• _TASK PROMPT_
Reproduce the stretch of the Mongol conquest discussion from "My point is, they" through "is downright patronizing.", substituting "herding peoples" for "pastoral nomads".

Fewer people means that in order to build and maintain the stuff that make China productive, you need tech due to little available labor.
 
@WhatIsaUsername: As some advisor put it: You can kill all the Chinese, and take two million bushels of silk all at once. Or, you can tax the Chinese, and get one million bushels of silk every year. As conquerers, and especially as hunter-gatherers/herders (who tend not to be big on the whole “invest for later gain” deal) it’s plausible they go for the former.

Fewer people means that in order to build and maintain the stuff that make China productive, you need tech due to little available labor.

My point is, they couldn't kill all the Chinese if they wanted to, and they had no reason to do so. And, as a matter of fact, pastoral nomads are just as big on "later gain" as anybody else. The idea that the Mongols were less intelligence of a people is downright patronizing.

• _RAW DATA_

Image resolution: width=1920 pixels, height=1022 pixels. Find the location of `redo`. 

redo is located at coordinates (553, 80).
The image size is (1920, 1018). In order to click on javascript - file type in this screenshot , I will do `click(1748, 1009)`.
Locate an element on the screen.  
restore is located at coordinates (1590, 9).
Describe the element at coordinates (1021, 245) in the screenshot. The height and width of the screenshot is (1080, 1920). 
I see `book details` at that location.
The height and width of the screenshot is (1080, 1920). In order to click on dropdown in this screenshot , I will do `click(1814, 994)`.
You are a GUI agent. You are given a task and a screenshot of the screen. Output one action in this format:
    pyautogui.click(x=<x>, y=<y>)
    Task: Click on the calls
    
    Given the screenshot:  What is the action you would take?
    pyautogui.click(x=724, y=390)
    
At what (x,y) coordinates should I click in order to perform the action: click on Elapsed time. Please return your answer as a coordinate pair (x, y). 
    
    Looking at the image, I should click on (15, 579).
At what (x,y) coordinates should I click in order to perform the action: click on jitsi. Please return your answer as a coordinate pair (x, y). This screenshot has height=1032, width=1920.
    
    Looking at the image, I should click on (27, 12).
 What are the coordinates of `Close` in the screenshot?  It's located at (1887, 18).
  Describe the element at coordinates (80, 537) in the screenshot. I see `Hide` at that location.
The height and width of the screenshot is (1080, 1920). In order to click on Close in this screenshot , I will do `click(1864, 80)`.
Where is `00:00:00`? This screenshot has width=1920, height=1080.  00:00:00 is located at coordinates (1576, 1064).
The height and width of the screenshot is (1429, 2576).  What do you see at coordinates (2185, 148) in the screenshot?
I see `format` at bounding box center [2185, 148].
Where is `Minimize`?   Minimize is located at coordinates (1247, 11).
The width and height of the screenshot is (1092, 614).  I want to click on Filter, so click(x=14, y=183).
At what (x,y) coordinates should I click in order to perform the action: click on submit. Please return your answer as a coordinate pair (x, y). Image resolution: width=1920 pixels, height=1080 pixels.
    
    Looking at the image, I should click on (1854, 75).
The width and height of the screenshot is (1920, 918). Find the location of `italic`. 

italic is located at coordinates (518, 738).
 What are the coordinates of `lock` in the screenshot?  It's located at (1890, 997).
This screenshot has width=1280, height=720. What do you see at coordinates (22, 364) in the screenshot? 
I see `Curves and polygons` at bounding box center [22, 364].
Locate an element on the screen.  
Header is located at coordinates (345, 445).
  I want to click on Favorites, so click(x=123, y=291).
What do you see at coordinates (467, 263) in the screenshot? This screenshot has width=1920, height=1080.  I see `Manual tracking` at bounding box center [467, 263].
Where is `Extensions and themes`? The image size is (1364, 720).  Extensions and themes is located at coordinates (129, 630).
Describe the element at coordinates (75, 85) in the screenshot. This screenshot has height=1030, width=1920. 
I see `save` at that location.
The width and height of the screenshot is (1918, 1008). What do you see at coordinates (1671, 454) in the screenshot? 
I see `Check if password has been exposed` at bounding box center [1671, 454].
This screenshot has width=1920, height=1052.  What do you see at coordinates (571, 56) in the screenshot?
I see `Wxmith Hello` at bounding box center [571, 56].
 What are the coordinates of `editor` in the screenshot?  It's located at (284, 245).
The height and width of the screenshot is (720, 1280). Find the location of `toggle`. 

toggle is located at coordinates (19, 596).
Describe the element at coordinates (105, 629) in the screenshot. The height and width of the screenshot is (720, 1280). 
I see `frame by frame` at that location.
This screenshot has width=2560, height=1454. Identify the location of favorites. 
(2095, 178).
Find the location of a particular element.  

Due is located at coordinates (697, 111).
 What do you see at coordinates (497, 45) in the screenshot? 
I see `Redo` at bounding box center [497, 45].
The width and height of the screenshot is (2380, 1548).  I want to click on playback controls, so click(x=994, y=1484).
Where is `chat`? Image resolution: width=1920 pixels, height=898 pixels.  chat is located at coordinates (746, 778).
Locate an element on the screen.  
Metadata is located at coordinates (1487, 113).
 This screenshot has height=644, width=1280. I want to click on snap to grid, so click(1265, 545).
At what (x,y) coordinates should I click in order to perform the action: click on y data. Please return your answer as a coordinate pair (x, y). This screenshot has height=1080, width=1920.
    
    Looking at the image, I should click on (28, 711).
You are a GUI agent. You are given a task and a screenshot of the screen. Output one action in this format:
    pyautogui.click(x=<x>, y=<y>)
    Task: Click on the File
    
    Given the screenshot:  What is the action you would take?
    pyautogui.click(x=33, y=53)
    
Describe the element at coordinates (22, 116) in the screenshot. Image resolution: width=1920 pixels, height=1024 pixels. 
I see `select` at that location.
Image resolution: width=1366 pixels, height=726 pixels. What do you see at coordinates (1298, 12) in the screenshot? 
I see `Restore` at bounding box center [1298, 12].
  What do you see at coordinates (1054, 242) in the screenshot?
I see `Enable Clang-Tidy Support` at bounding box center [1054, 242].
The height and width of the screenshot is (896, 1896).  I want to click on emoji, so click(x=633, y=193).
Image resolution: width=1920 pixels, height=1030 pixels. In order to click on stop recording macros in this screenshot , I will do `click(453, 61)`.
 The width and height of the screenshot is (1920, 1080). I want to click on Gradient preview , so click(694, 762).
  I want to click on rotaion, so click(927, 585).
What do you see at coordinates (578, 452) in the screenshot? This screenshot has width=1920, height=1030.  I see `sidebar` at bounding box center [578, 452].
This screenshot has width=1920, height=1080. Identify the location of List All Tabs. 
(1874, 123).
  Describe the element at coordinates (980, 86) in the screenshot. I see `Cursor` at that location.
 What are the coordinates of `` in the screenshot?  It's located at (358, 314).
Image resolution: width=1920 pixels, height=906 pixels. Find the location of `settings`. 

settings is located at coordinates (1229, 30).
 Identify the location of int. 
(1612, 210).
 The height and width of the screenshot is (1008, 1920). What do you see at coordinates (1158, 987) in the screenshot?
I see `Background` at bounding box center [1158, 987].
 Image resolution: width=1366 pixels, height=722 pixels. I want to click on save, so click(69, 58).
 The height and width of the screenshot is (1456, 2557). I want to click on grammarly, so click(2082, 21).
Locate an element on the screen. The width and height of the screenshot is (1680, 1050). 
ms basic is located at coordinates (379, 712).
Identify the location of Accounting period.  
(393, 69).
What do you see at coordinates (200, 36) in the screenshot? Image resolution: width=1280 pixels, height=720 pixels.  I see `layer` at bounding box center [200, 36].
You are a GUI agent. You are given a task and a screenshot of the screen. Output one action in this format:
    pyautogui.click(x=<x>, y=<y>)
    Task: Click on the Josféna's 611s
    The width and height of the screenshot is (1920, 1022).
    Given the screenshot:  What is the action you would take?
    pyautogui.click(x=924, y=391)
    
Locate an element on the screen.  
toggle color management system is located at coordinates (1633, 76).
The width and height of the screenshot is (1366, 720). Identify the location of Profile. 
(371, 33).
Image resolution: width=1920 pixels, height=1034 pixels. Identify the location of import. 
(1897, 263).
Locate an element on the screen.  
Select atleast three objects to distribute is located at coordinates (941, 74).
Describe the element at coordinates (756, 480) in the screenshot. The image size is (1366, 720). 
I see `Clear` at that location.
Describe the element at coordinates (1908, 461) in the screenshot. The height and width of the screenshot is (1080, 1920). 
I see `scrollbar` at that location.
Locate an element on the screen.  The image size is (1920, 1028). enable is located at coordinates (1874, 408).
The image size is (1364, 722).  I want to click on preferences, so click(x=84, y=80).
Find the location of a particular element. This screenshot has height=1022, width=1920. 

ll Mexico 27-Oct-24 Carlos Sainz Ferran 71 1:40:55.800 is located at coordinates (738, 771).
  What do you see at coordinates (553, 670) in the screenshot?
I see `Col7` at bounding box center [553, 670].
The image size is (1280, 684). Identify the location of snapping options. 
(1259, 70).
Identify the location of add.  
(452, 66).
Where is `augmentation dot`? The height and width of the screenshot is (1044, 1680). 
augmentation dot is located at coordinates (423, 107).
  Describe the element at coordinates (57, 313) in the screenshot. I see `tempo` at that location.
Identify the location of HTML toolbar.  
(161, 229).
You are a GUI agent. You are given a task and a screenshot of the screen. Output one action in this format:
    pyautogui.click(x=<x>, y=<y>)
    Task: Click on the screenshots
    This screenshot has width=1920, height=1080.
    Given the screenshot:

• _RESPONSE TO THIS EXERCISE_
My point is, they couldn't kill all the Chinese if they wanted to, and they had no reason to do so. And, as a matter of fact, herding peoples are just as big on "later gain" as anybody else. The idea that the Mongols were less intelligence of a people is downright patronizing.